----- Given records

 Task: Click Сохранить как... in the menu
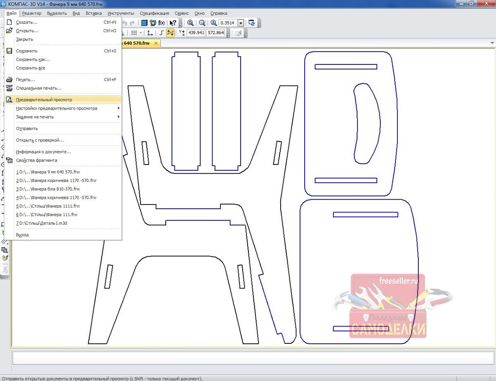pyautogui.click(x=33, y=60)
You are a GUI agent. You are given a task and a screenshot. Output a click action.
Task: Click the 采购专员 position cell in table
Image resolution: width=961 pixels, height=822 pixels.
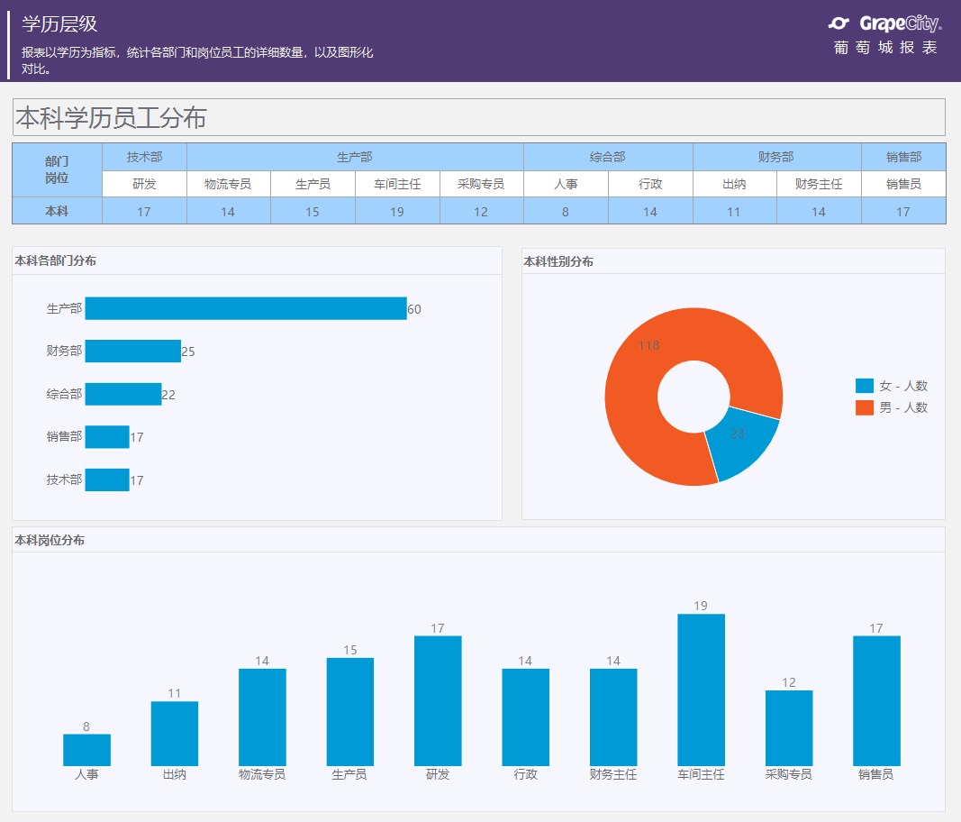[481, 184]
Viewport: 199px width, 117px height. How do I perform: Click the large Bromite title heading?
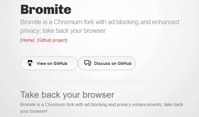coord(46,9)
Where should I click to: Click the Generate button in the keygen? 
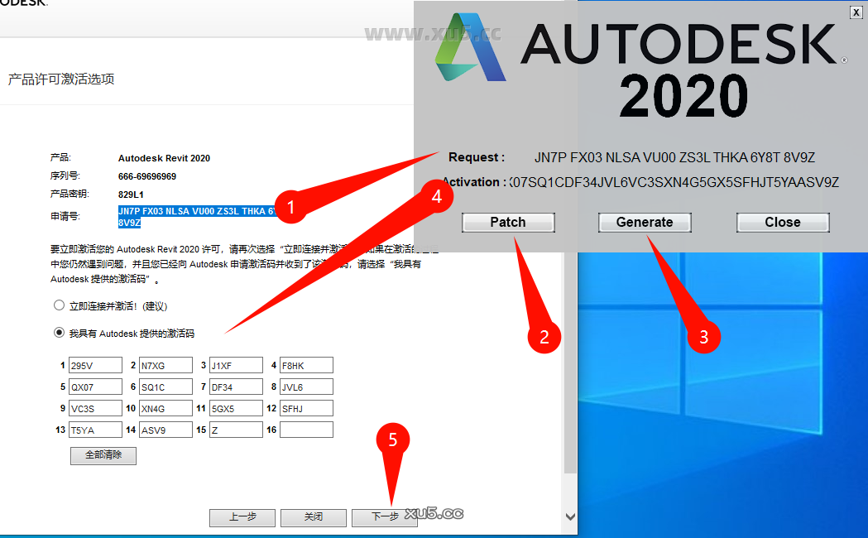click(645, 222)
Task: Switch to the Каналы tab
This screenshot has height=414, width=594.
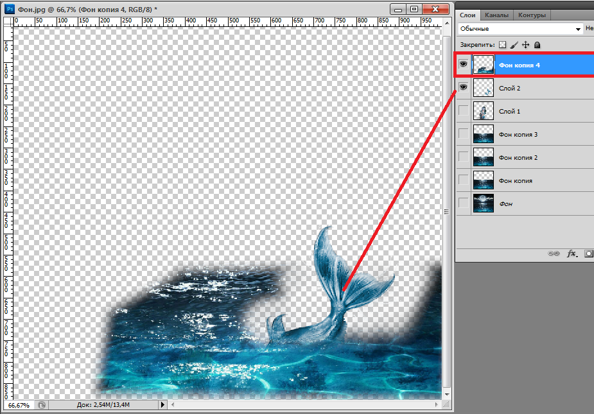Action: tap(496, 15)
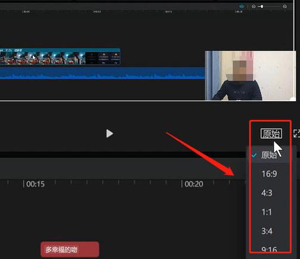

----------
----- Given records

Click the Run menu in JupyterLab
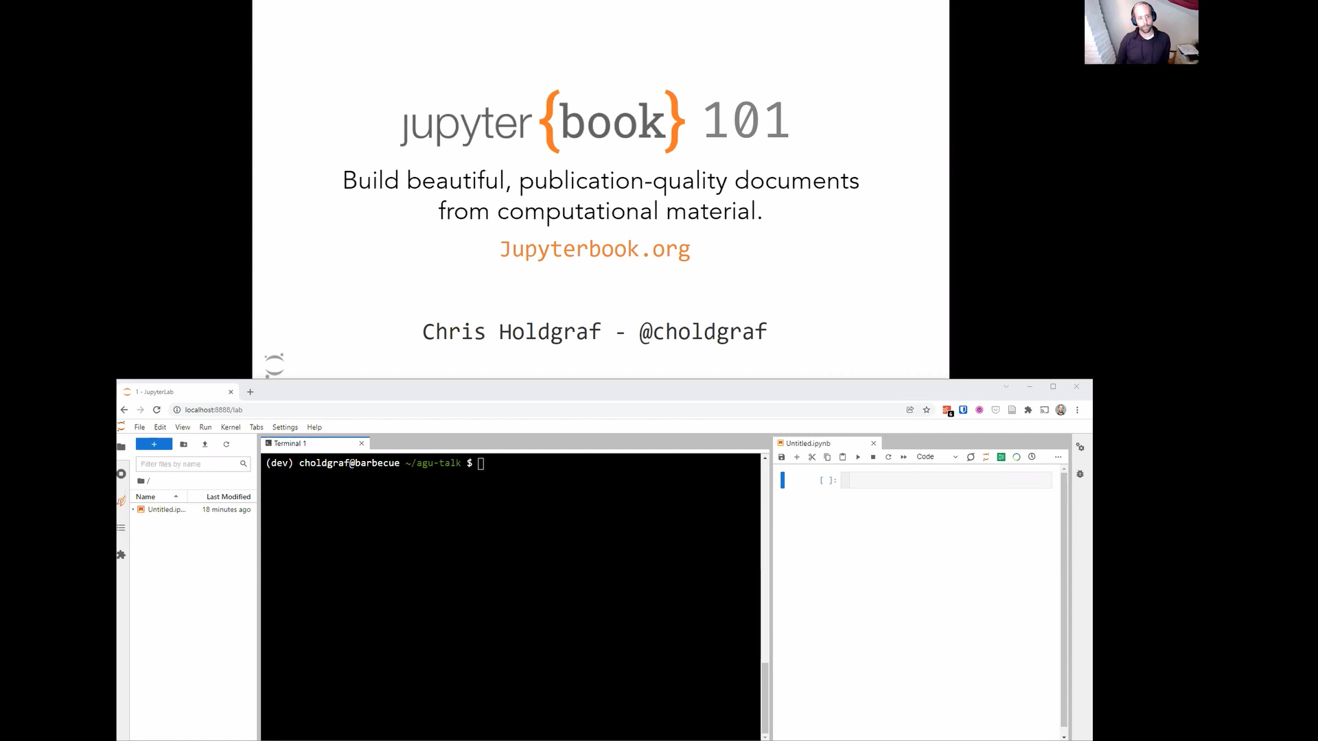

----------
----- Given records

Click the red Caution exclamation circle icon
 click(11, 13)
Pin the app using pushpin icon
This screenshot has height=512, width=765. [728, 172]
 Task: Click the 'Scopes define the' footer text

----------

From the records above, print only the lines between the one holding "Pin the app using pushpin icon" and the one holding "Task: Click the 'Scopes", inclusive, exactly as they stand.

= Solution for this problem =
Pin the app using pushpin icon
This screenshot has height=512, width=765. [728, 172]
 Task: Click the 'Scopes define the' footer text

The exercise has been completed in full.